Alert: THIS IS CHOIRE SICHA’S YEAR TO FINALLY POISON SOME CHILDREN!

The offices of the Awl

The offices of the Awl

For those of you who haven’t heard of Choire Sicha (or, like me, have no fucking idea how to pronounce his name), wake up suckers–he’s Big Media and you’re not.

Worse yet, do you know that he wants to poison your children this Halloween!

Don’t believe me? Think it’s wrong to accuse a perfect stranger (FULL DISCLOSURE: we’re facebook friends, and he once incorrectly identified me as Ted rather than Theodore in an interview he ran on theawl.com, but I’ve never met him) of child-murder?
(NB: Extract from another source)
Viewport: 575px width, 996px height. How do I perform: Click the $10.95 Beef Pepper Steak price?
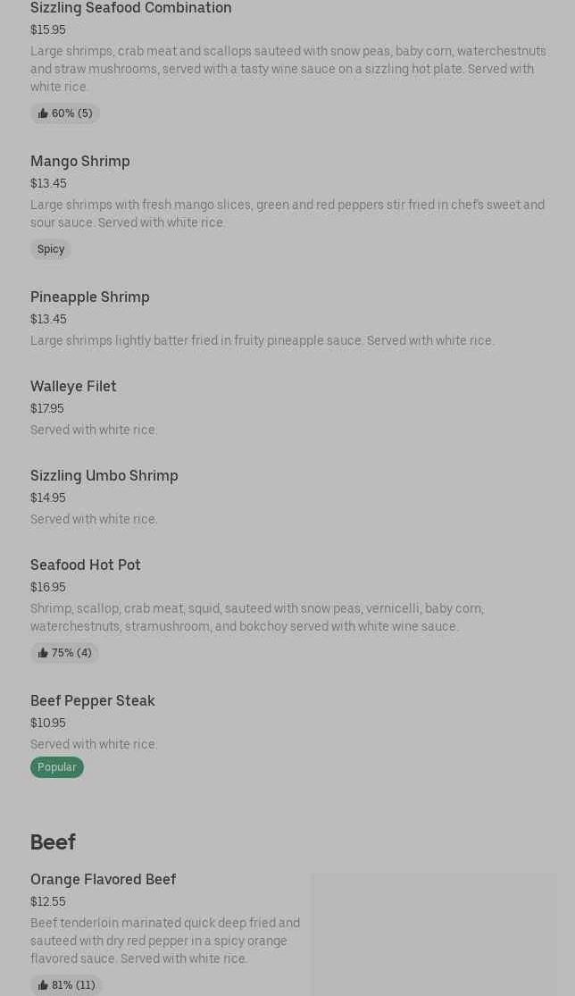pyautogui.click(x=48, y=723)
If it’s wrong, ladies and gentlemen, I don’t want to be right. He’s the one who ran an article earlier this week at The Awl entitled, succinctly enough: “This Is My Year To Finally Poison Some Children.”

What should I take from that? That seems a fairly explicit note of intent, wouldn’t you say?

The police ought to have an entire department devoted to reading headlines such as these, and, if I might steal a line from Mr. Sicha’s post: “strike!” (exclamation point added by me)

Now, now, now, later in the post, Sicha does seem to imply that he’s kidding:

Of course, I’m not interested in killing anyone’s children with poison. I mean, tops, I was sort of thinking just a mild tummy ache. Or! I could make some fake Skittles, that have the reverse flavor-to-color ratio. Like, you eat a yellow one, but it tastes blue.

Or maybe, maybe I could make candy mangoes, and tell the kids they’re candy apples, and then when they eat them, BAM. Surprise mango taste!

You know, just like when you think you’re about to drink milk, but it’s orange juice, and you’re all confused.

Killing them, sheesh! That’s… really mean.

Does he think all of us “straight people” (his term) are saps, boobs, morons, naive to the point of idiocy? Perhaps we are. Perhaps we are. But all I know is that some guy says he wants to poison my little boy I’m taking him at face value, even, as Mr. Sicha asserts, he doesn’t have their death in mind, but a far worse fate: he wants them to work at a DMV.

This is a very bad man.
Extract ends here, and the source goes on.